◆ About this task
A verbatim copy of the line containing "This screenshot has height=1018, width=1437." and all lines after it, up to and including the final line of the records, is the only acceptable output.

◆ Data to process

++++++++

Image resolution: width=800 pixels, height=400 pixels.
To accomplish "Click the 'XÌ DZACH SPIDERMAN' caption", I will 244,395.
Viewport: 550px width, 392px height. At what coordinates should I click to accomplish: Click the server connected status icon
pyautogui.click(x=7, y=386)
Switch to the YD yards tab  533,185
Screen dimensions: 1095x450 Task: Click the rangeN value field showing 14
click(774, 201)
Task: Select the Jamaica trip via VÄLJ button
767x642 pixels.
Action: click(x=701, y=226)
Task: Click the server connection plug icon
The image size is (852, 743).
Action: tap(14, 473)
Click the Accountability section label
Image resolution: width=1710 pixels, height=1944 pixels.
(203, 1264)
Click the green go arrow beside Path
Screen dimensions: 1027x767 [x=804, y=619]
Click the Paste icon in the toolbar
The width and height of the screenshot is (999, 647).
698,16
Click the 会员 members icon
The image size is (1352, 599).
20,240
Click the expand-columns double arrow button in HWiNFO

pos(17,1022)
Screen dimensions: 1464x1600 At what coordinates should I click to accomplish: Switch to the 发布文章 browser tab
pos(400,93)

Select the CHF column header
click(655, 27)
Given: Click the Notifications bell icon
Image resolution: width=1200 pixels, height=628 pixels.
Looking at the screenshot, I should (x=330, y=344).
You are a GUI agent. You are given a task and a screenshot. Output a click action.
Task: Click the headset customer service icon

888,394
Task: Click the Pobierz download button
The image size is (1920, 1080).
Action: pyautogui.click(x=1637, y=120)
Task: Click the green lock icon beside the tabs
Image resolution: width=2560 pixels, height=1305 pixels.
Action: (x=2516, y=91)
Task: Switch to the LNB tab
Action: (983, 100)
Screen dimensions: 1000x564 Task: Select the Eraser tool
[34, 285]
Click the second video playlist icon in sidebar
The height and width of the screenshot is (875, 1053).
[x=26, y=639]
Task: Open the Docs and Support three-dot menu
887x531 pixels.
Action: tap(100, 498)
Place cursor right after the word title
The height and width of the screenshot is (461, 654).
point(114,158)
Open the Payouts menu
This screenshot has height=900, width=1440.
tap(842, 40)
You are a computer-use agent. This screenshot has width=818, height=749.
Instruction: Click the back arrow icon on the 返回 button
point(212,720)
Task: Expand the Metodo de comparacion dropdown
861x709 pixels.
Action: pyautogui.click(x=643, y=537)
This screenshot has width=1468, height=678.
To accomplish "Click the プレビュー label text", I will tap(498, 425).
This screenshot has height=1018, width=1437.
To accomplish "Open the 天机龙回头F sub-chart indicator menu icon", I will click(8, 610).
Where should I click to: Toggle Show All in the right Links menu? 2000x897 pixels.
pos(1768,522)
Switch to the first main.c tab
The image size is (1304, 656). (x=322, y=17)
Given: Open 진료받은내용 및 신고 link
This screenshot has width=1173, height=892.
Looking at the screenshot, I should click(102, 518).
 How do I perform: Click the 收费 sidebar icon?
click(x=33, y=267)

++++++++

◆ Result
This screenshot has height=1018, width=1437.
To accomplish "Open the 天机龙回头F sub-chart indicator menu icon", I will click(8, 610).
Where should I click to: Toggle Show All in the right Links menu? 2000x897 pixels.
pos(1768,522)
Switch to the first main.c tab
The image size is (1304, 656). (x=322, y=17)
Given: Open 진료받은내용 및 신고 link
This screenshot has width=1173, height=892.
Looking at the screenshot, I should click(102, 518).
 How do I perform: Click the 收费 sidebar icon?
click(x=33, y=267)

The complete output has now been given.